Abstractive Red-Teaming of Language Model Character
Nate Rahn, Allison Qi, Avery Griffin, Jonathan Michala, Henry Sleight, Erik Jones
TL;DR
The paper tackles the problem of deploying language-model assistants that adhere to a fixed character specification by introducing abstractive red-teaming, which seeks high-level natural-language categories of queries likely to trigger violations. It proposes a category-centric framework with a category generator, a query generator, and principle-specific reward signals, and two algorithms—Category-Level Reinforcement Learning (CRL) and Query-Category Iteration (QCI)—to efficiently discover troubling categories. Across seven target models and a 12-principle specification, CRL and QCI outperform baselines and surface qualitatively meaningful categories, revealing risks such as AI supremacy claims, illicit tool recommendations, and sexist content under certain prompts. The approach provides a practical, scalable method for pre-deployment auditing and informs future safety training and constitution-based alignment efforts.
Abstract
We want language model assistants to conform to a character specification, which asserts how the model should act across diverse user interactions. While models typically follow these character specifications, they can occasionally violate them in large-scale deployments. In this work, we aim to identify types of queries that are likely to produce such character violations at deployment, using much less than deployment-level compute.
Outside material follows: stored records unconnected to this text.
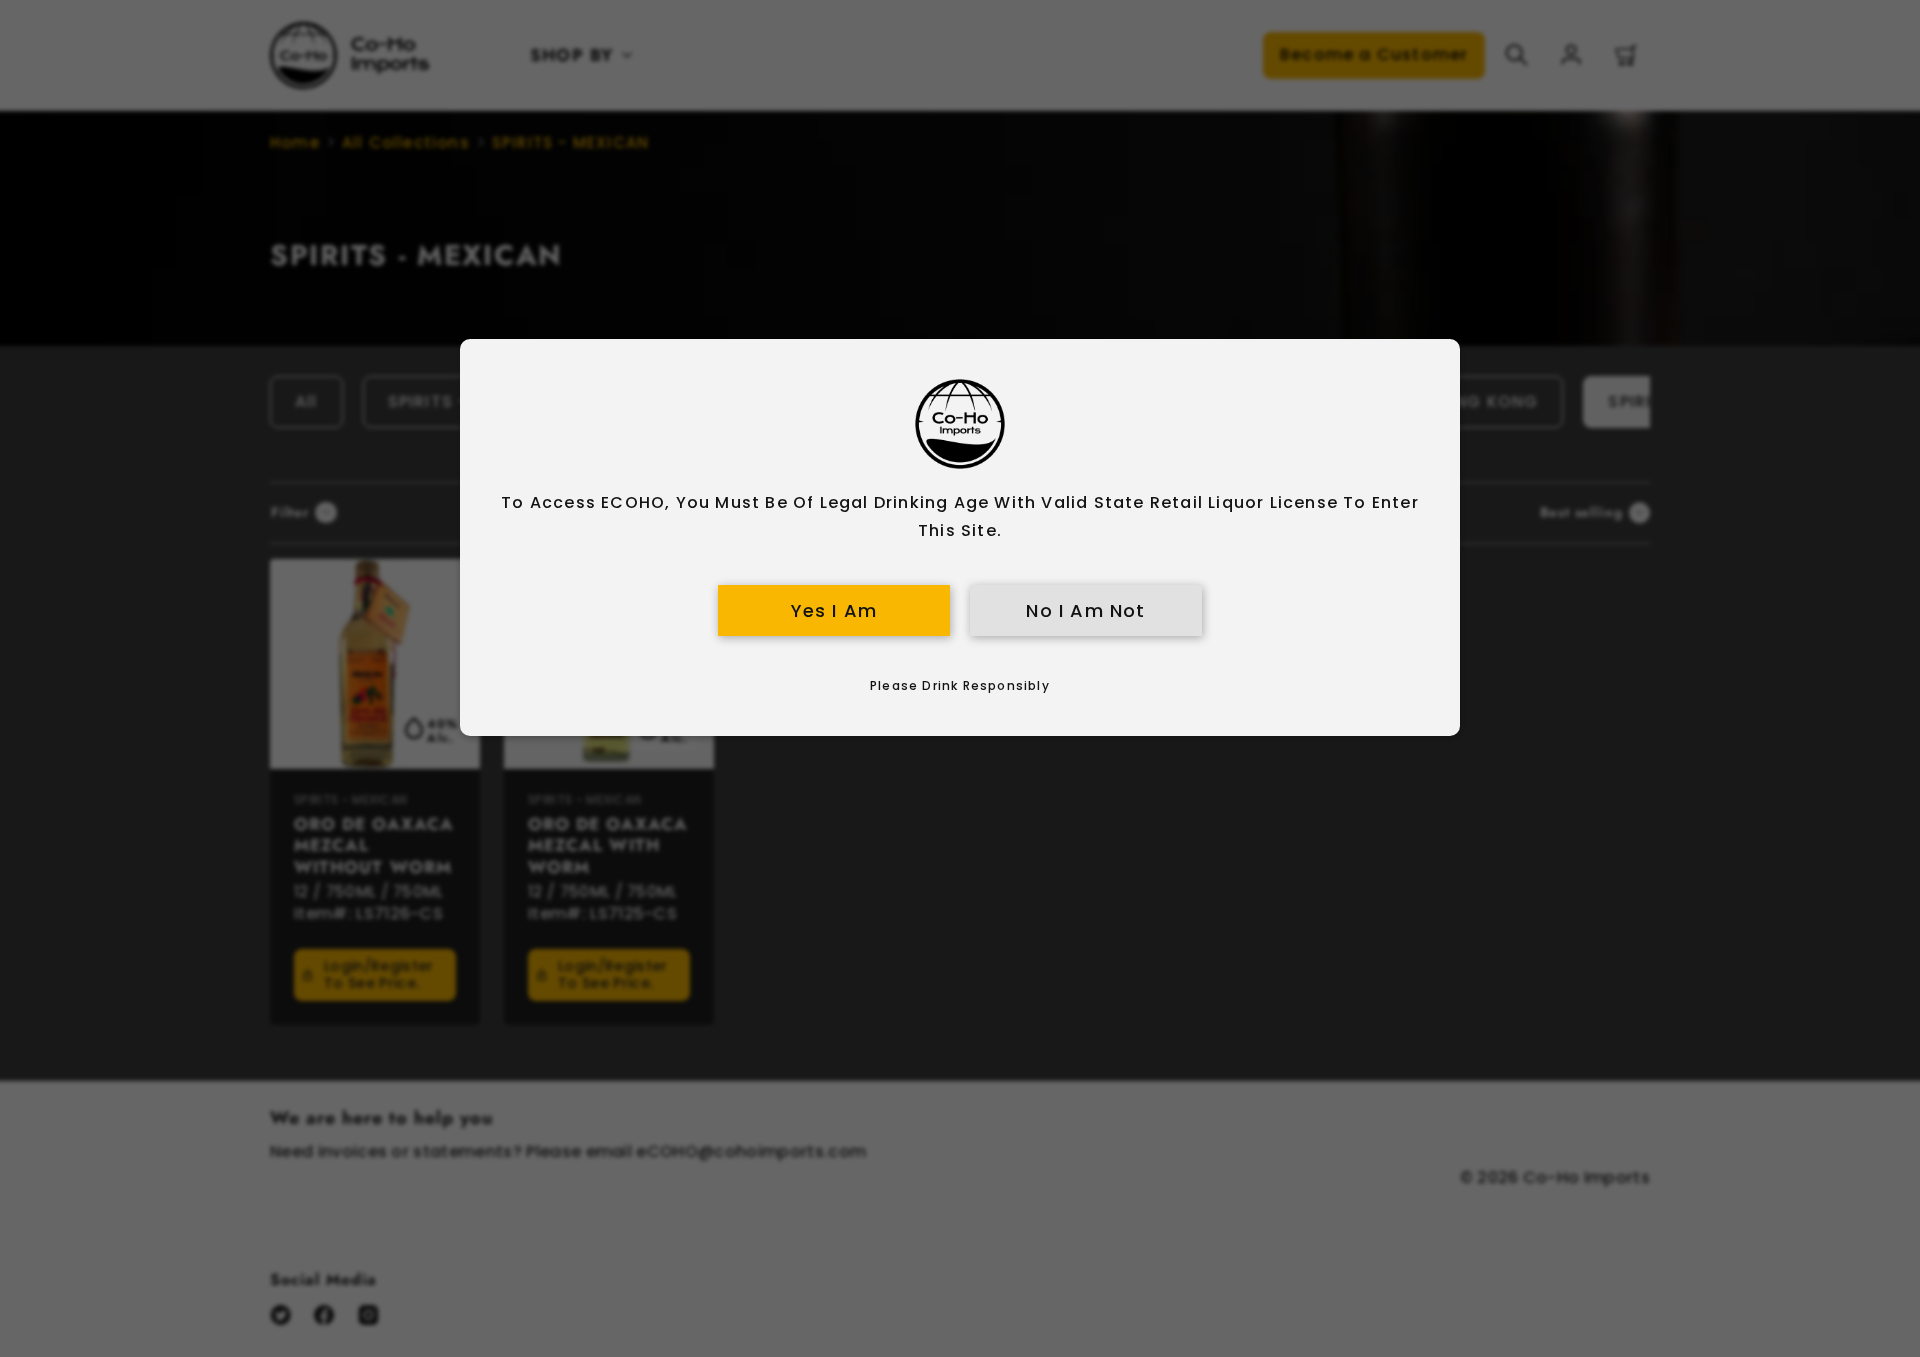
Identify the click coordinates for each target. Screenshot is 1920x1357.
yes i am (834, 610)
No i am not (1085, 610)
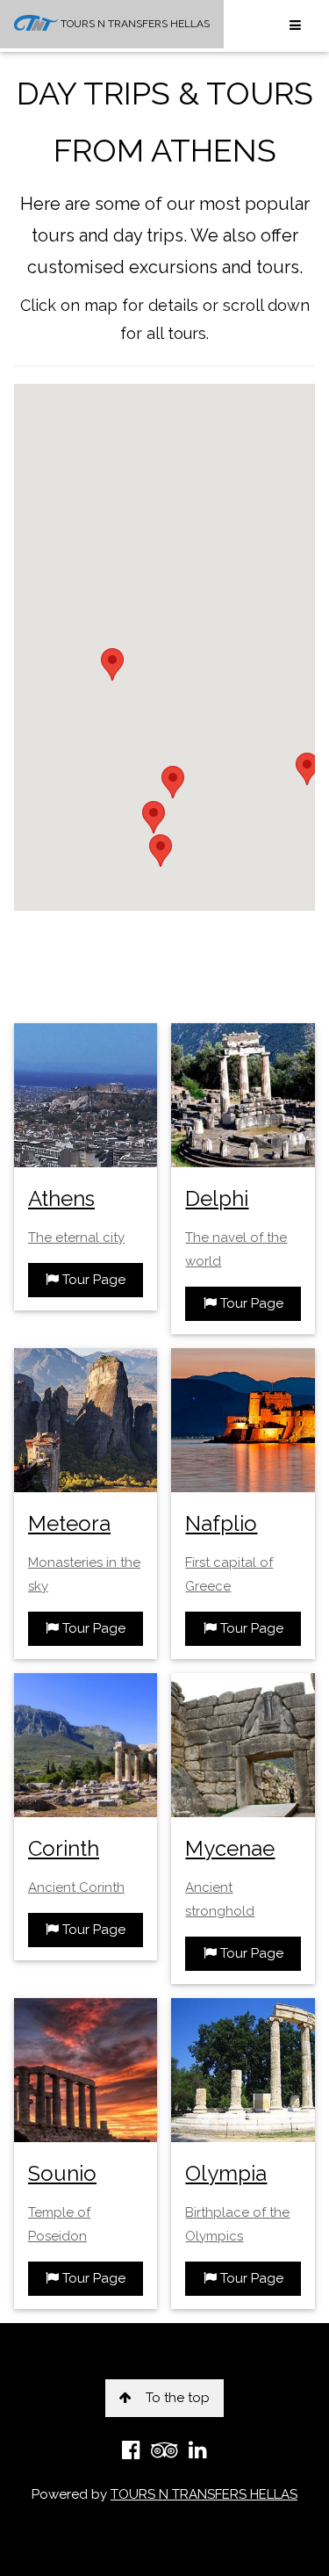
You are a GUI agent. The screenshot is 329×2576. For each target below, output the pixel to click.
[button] (307, 769)
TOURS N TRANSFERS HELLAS (134, 24)
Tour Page (92, 1280)
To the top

To do this, we introduce abstractive red-teaming, where we search for natural-language query categories, e.g. "The query is in Chinese. The query asks about family roles," that routinely elicit violations. These categories abstract over the many possible variants of a query which could appear in the wild. We introduce two algorithms for efficient category search against a character-trait-specific reward model: one based on reinforcement learning on a category generator LLM, and another which leverages a strong LLM to iteratively synthesize categories from high-scoring queries. Across a 12-principle character specification and 7 target models, we find that our algorithms consistently outperform baselines, and generate qualitatively interesting categories; for example, queries which ask Llama-3.1-8B-Instruct to predict the future lead to responses saying that AI will dominate humanity, and queries that ask GPT-4.1-Mini for essential prison survival items lead to enthusiastic recommendation of illegal weapons. Overall, we believe our results represent an important step towards realistic pre-deployment auditing of language model character.